AlexeyAB / darknet

YOLOv4 / Scaled-YOLOv4 / YOLO - Neural Networks for Object Detection (Windows and Linux version of Darknet )
http://pjreddie.com/darknet/
Other
21.65k stars 7.96k forks source link

map scores are all 0 #820

Open Karthik-Suresh93 opened 6 years ago

Karthik-Suresh93 commented 6 years ago

Hi,

I am training YOLOv3 on my custom dataset. I trained for about 3400 iterations and the error seems to be converging at around 0.3. However, when I run the map test with ./darknet detector map... I get the results as shown below:

for thresh = 0.25, precision = -nan, recall = 0.00, F1-score = -nan for thresh = 0.25, TP = 0, FP = 0, FN = 42846, average IoU = -nan %

mean average precision (mAP) = 0.000000, or 0.00 % Total Detection Time: 53.000000 Seconds

I don't understand why this is happening. My data file looks like this:

classes= 12 train = data/train.txt valid = data/test.txt names = data/obj.names backup = backup/

Please help me and let me know where the training is going wrong

AlexeyAB commented 6 years ago

Hi, Try to set valid = data/train.txt And provide more information, did you use Yolo_mark, what did you change in the cfg-file...

Karthik-Suresh93 commented 6 years ago

Hi,

I tried to set valid = data/train.txt and got the same results.
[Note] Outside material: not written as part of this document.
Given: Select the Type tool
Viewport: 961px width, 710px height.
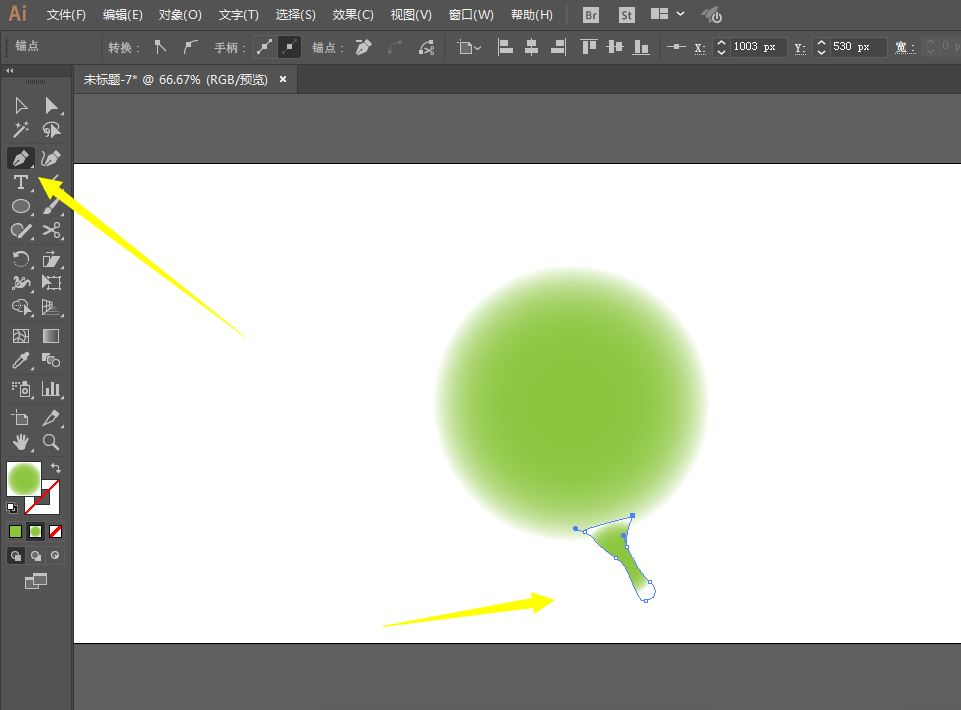Looking at the screenshot, I should point(20,182).
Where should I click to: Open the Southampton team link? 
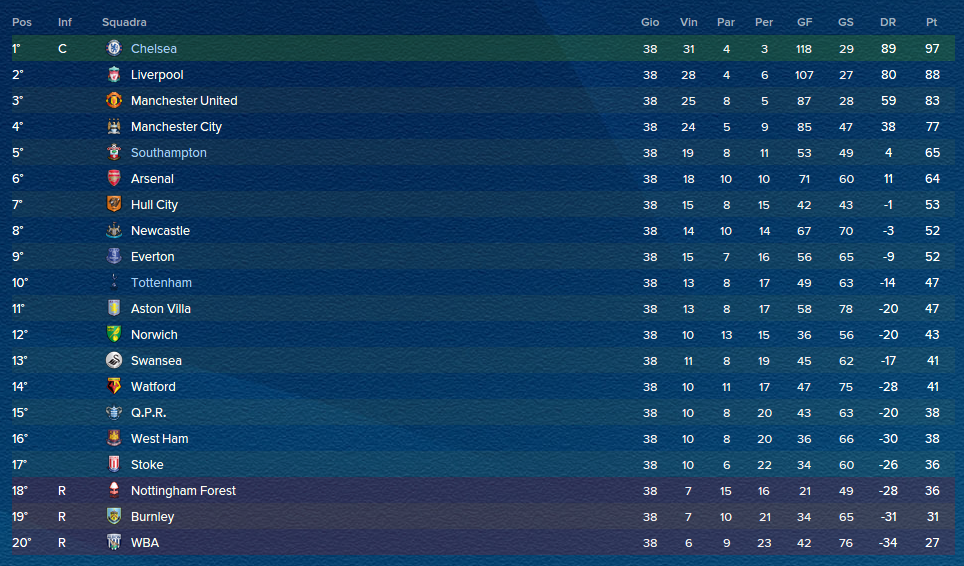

I suspect it is because of the annotations. I used a custom dataset where they had given: <x>, <y>, <w>, <h> where x and y are the x-y coordinates of the top left corner of the bounding box. [I know yolo expects the center coordinates of the bounding box]

I used the following code to convert it into yolo format:

`def convert(size, box):

dw = 1./size[0]
dh = 1./size[1]

##box[2] is the width of the bounding box, box[3] is the height of the bounding box. 
##box[0] and box[1] are the x and y coordinates of the top left corners of the bounding box respectively

##convert from top left coordiantes to center coordinates

box[0] = float(box[0]) + float(box[2])/2.0
box[1] = float(box[1]) + float(box[3])/2.0

x = box[0]*dw
y = box[1]*dh
w = float(box[2])*dw
h = float(box[3])*dh
return (x,y,w,h)`

After using this code, I was able to convert all numbers between 0 and 1 as mentioned in your github page. The link to the data format is here: Please let me know if there is any mistake in my approach

Thanks and Regards, Karthik

AlexeyAB commented 6 years ago

Open your dataset in the https://github.com/AlexeyAB/Yolo_mark

Karthik-Suresh93 commented 6 years ago

By open my dataset do you mean open a new issue with the link of my data in the yolo_mark link you've provided?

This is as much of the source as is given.